> [Work task]:
Copy the lines from the one containing "Identify the location" to the one containing "I want to click", word for word, and leave the pictures out of your answer.

> [Material for this exercise]:
*** Block opens ***
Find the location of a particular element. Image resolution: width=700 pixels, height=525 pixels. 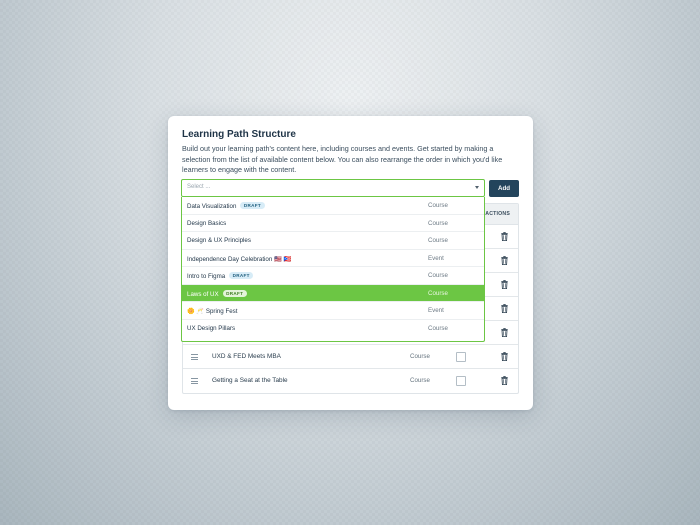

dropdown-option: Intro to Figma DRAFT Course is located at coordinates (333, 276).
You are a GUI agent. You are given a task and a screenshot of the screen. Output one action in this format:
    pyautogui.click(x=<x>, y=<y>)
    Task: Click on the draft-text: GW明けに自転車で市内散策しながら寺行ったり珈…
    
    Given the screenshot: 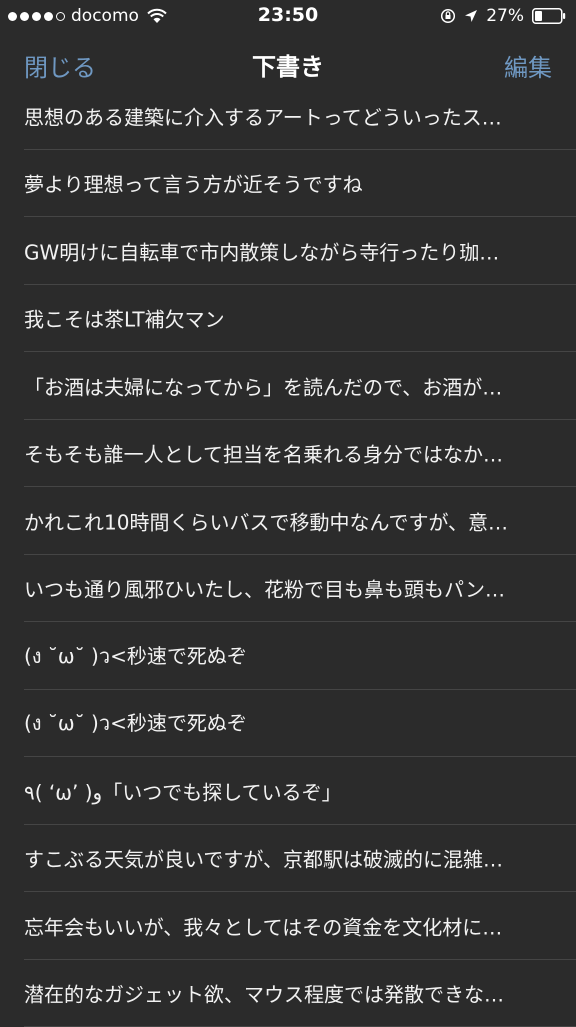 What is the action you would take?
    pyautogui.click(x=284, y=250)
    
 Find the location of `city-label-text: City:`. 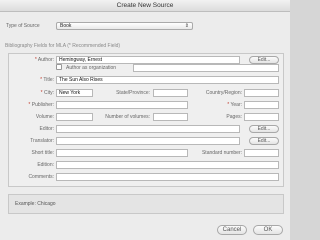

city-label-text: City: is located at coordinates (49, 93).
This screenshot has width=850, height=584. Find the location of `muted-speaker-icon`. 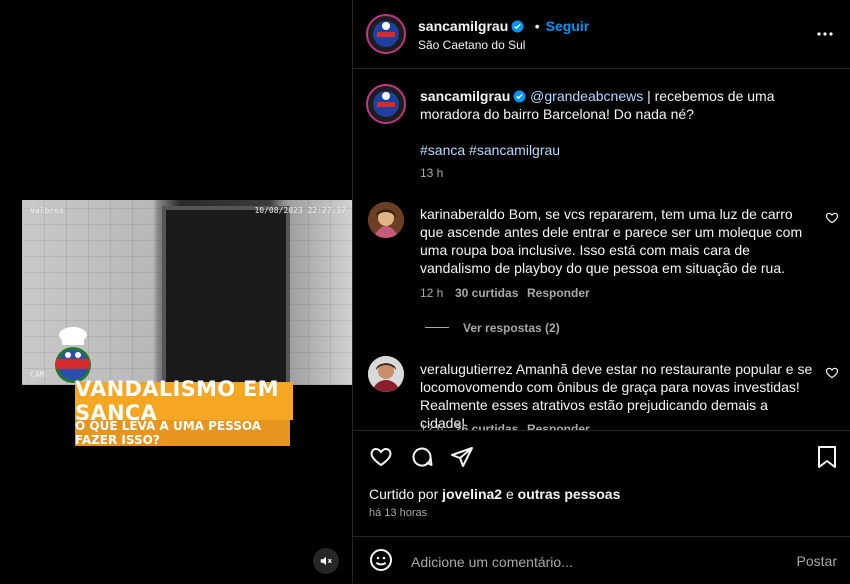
*** Block closes ***
*** Block opens ***
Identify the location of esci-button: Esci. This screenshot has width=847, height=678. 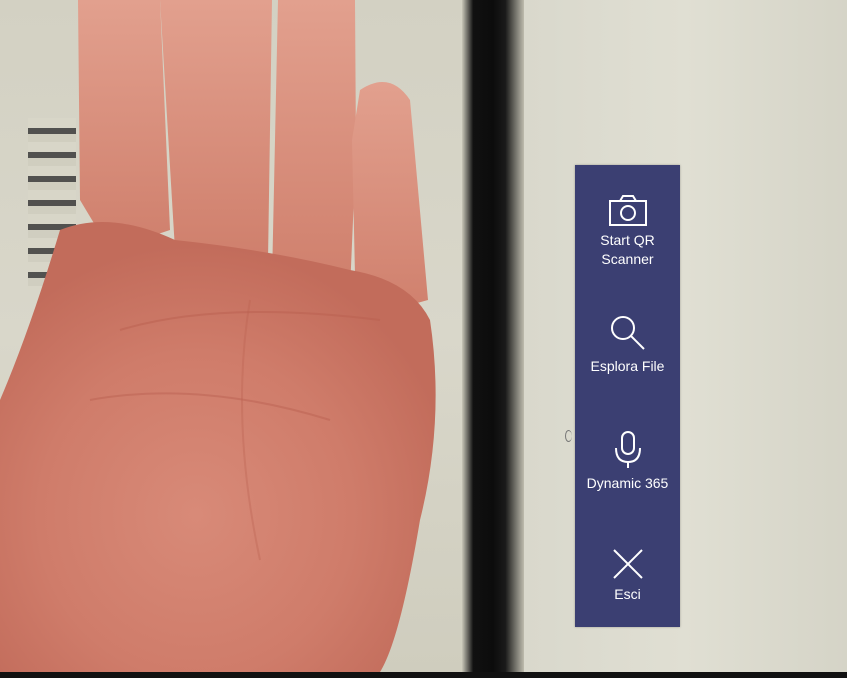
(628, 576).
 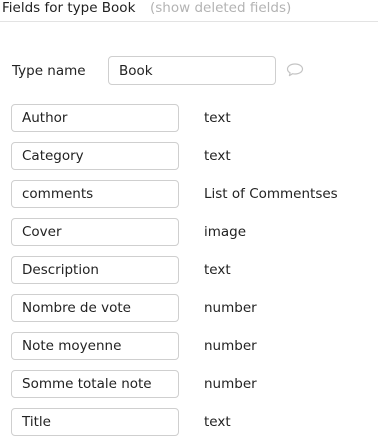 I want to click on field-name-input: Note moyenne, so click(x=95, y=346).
*** Block closes ***
*** Block opens ***
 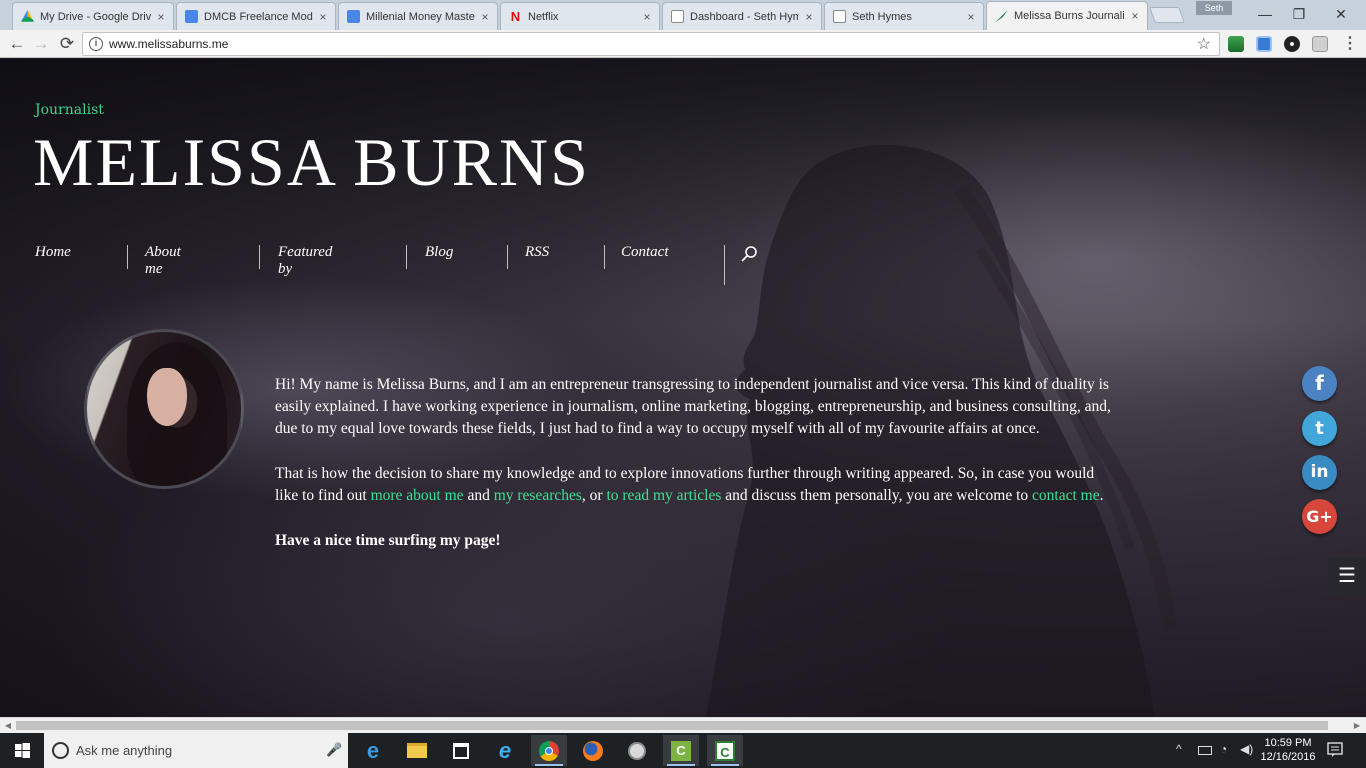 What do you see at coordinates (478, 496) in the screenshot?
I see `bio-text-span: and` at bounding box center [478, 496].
*** Block closes ***
> [Reply]:
Identify the location of esci-button: Esci. This screenshot has width=847, height=678. 
(628, 576).
  I want to click on field-name-input: Note moyenne, so click(x=95, y=346).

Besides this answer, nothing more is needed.